Output the span of lines from the one that contains "Screen dimensions: 997x573" through the end of the records, inclusive, exactly as written and free of pictures.
*** Block opens ***
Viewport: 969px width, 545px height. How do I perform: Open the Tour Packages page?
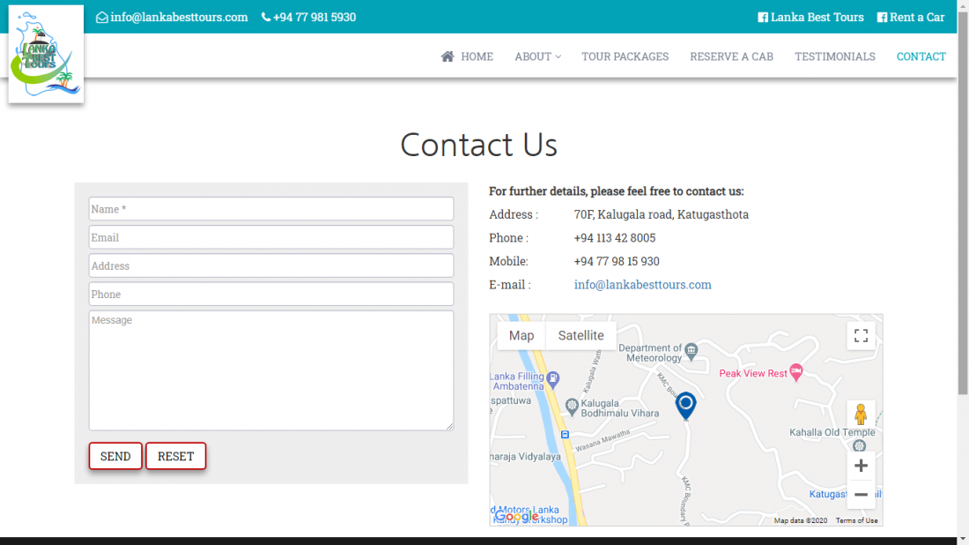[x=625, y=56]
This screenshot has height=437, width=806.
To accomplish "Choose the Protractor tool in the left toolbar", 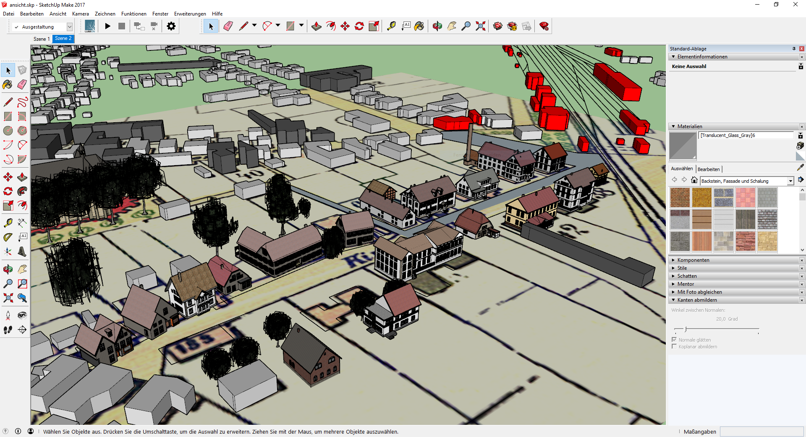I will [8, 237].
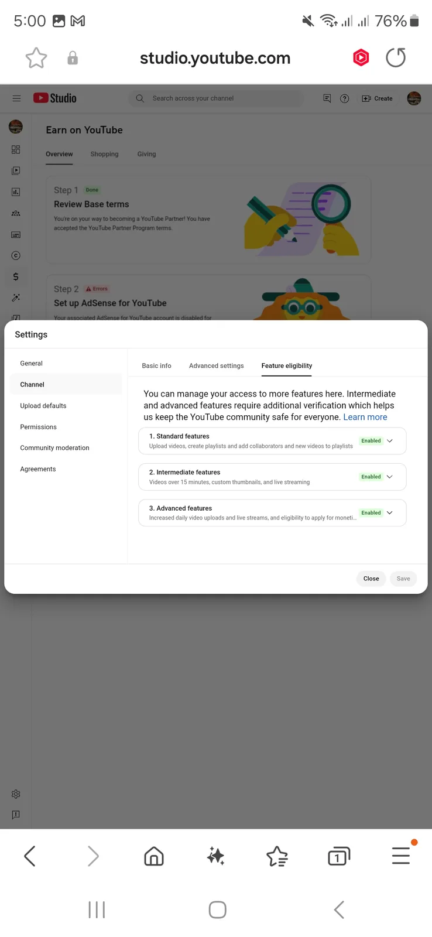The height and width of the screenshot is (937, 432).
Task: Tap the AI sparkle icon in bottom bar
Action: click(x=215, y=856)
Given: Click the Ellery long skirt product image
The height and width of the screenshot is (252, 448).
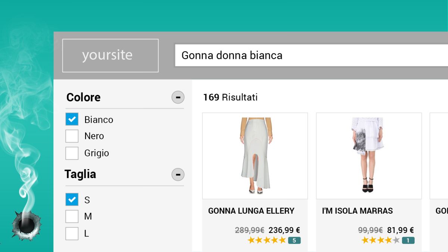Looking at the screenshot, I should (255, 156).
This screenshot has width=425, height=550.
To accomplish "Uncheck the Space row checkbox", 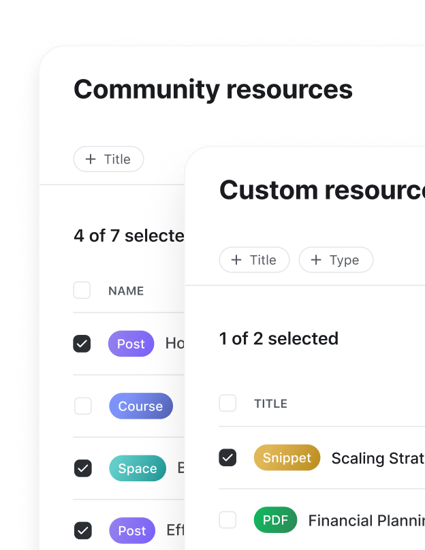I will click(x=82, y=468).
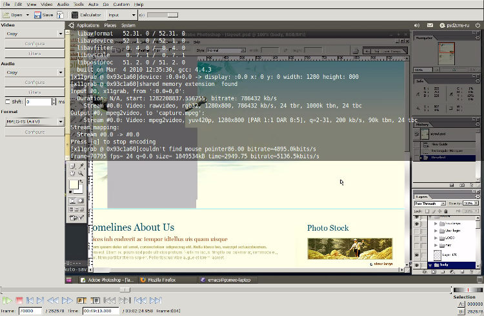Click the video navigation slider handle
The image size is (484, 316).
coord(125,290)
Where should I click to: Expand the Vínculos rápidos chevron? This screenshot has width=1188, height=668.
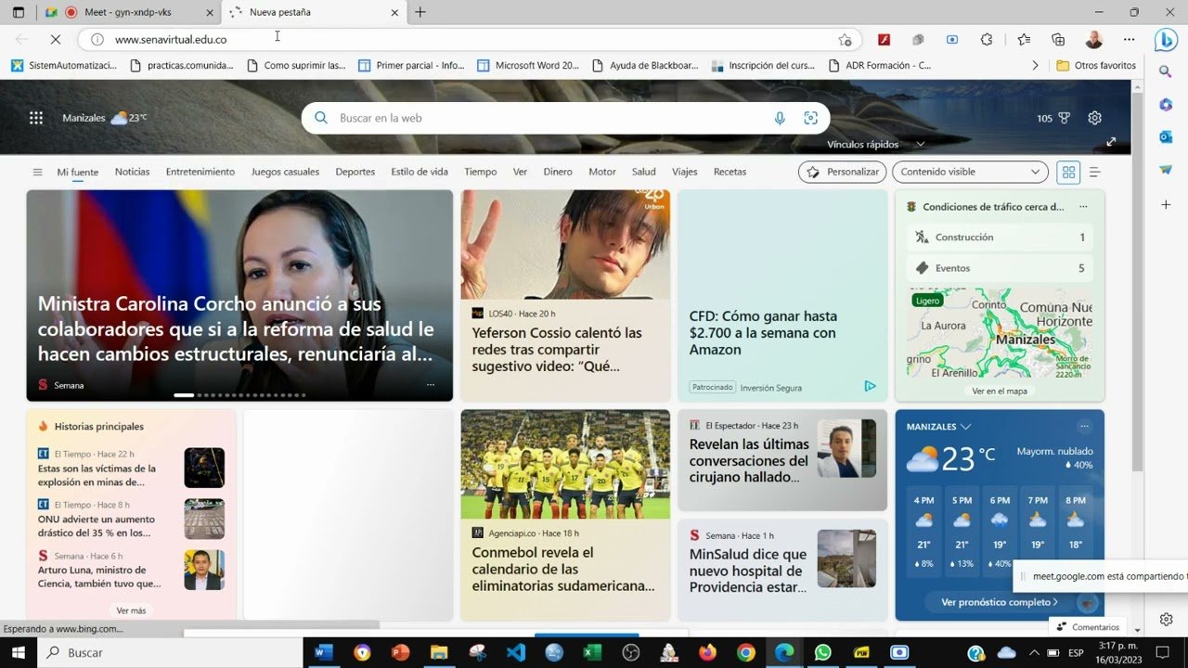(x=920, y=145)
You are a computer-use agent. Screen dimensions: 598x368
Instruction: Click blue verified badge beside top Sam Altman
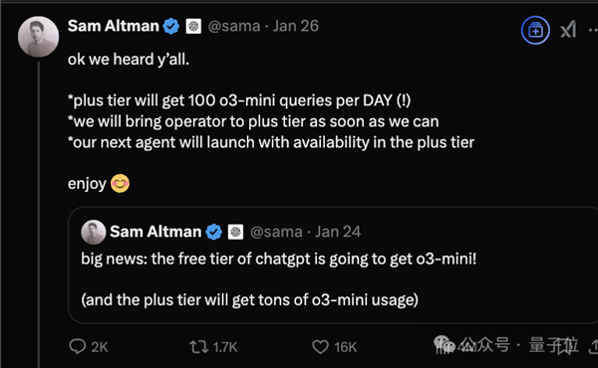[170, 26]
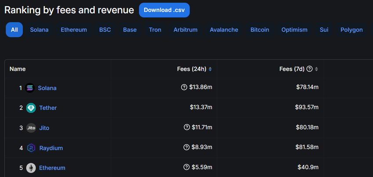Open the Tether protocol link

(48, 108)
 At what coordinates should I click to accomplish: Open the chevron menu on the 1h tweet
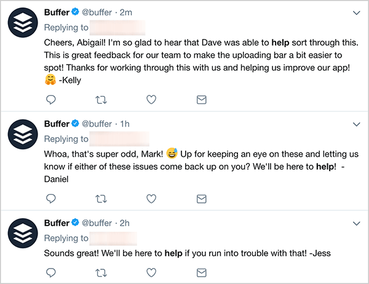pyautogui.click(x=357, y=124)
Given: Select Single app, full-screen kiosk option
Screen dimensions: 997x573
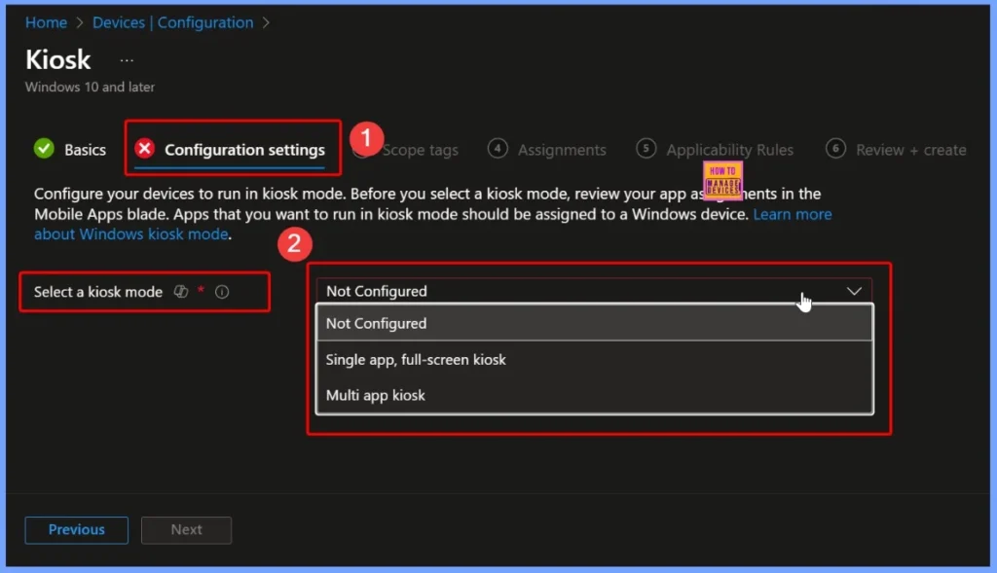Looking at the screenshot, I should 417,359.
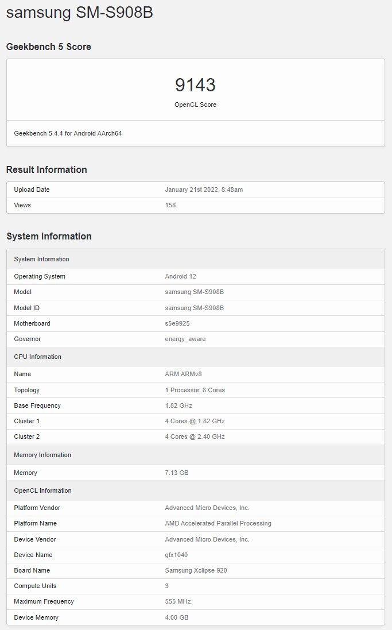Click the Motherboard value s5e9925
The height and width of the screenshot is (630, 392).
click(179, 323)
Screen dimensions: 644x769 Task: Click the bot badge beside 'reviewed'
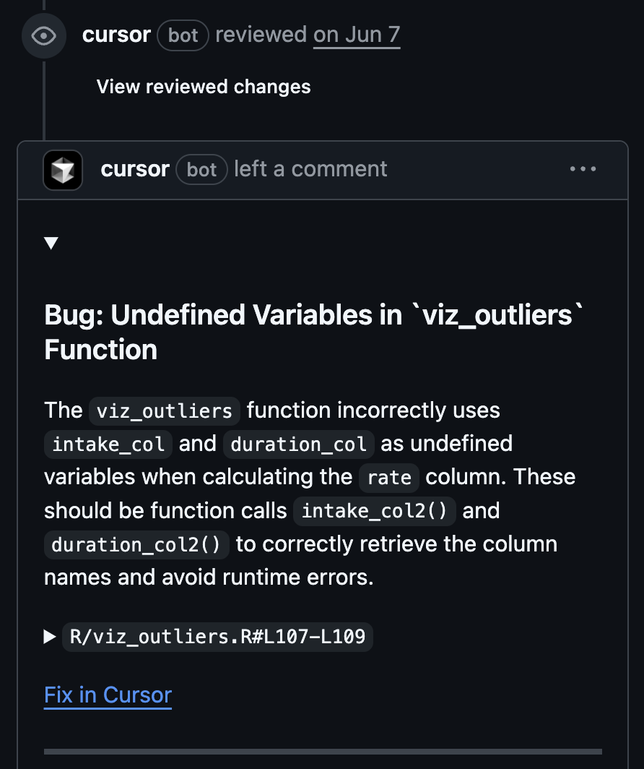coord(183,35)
*** Block closes ***
Result below:
Screen dimensions: 997x573
Looking at the screenshot, I should 417,359.
Click the Motherboard value s5e9925
The height and width of the screenshot is (630, 392).
click(179, 323)
Screen dimensions: 644x769 Task: Click the bot badge beside 'reviewed'
coord(183,35)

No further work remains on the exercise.